Rubbing my arm, I pivoted in my seat.
At first I thought it was not a whale at all. It was gray and slimy, the size of a dinghy. It was floating on the surface. We were far enough away that it did not seem to pose an immediate threat. Its hide was disfigured by scars and bulges, warty lumps of barnacles. For a minute or two, I thought it was dead—a dead elephant, drifting over from Asia on some strange current—but then it reared. The tail came out of the sea, a cleft fly swatter. A wash of droplets fell like rain. The beast exhaled. An orifice in its back opened, coughing steam. The wind carried the cloud toward us. I can honestly say that I have never smelled anything so foul. A row of Porta-Potties standing in the hot sun wou
ld not have come close. I clapped a hand over my nose.
Mick chuckled. “What did Queen Victoria say? ‘We are not amused’?”
And then the sea was filled with them. In every direction, gray bodies appeared, thrusting upward, burst after burst of spray. The entire pod seemed to come up for breath at the same time. They penetrated the surface any old way, upside down, sideways. Massive fins swiveled. Tails poked upward and sank into the ocean again. For an instant, I wondered if I was dreaming. I had been here before, lost at sea, surrounded by animals the size of houses. Their bellies were scored with deep grooves, ridged like the roof of a mouth. Unlike sharks, they had no dorsal fins, which made it hard to tell which end was up. Their faces were oddly expressionless. No nostrils. No ears. Tiny eyes. Some of the whales were an acceptable size—they might have been the juveniles—while others appeared too huge to be real.

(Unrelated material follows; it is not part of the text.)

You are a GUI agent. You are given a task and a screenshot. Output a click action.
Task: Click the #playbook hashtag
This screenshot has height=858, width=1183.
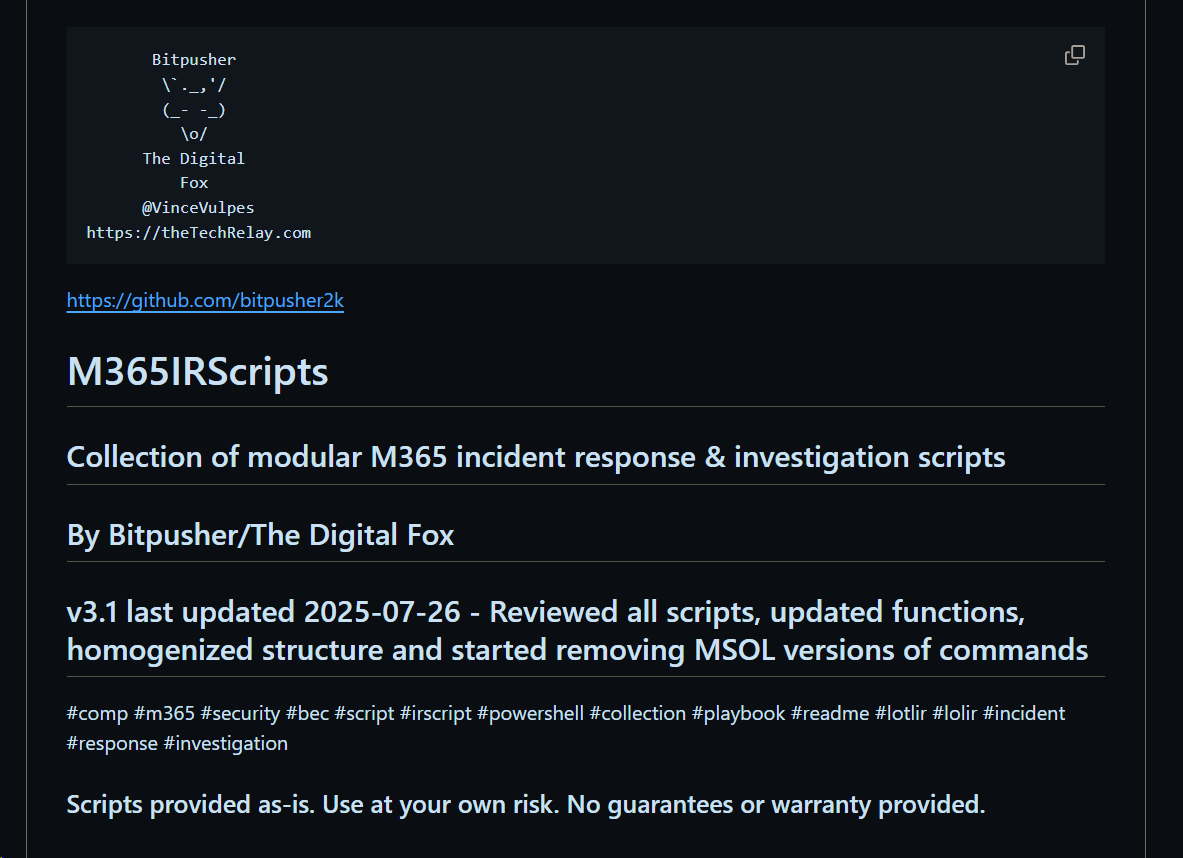click(x=738, y=713)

As they rose and sank, they disarranged the organized flow of waves. The humpbacks rolled in the surf, and the boat sloshed back and forth. Everywhere I looked, there was a nose, a blowhole, a rim of tail. The animals had skin that was topographical—scarred, seamed, patched with rocky barnacles. The overall impression was one of a new archipelago in the process of forming.
Mick began to lecture me. This was not unexpected. Over the past months, I had been lectured by everyone; they couldn’t help themselves. Diet. Mating habits. Anatomy. Mick was nicer about it than Lucy usually was. He did not make me feel ignorant. I was ignorant, of course. But Mick had a way of explaining things as though he was just thinking out loud.
He told me that the humpbacks had the most complex and beautiful songs of all cetaceans. He told me that they named their children, addressing each calf with a specific chord progression. I was scarcely able to listen. So much was happening. A whale yawned—our entire boat could have fit inside that maw—and I saw the bony struts of baleen. It coughed a wet spume, which climbed against the sky. Ten feet high. Twelve feet. Mick told me that the pod navigated hundreds of miles of open sea. Yet the whales did not use sonar, and they did not use the position of the sun—not exclusively, anyway. The earth’s magnetic field might have had something to do with it. No one knew exactly how they managed to find their way without landmarks, without any visible oceanic bottom, just the wide, blank blue.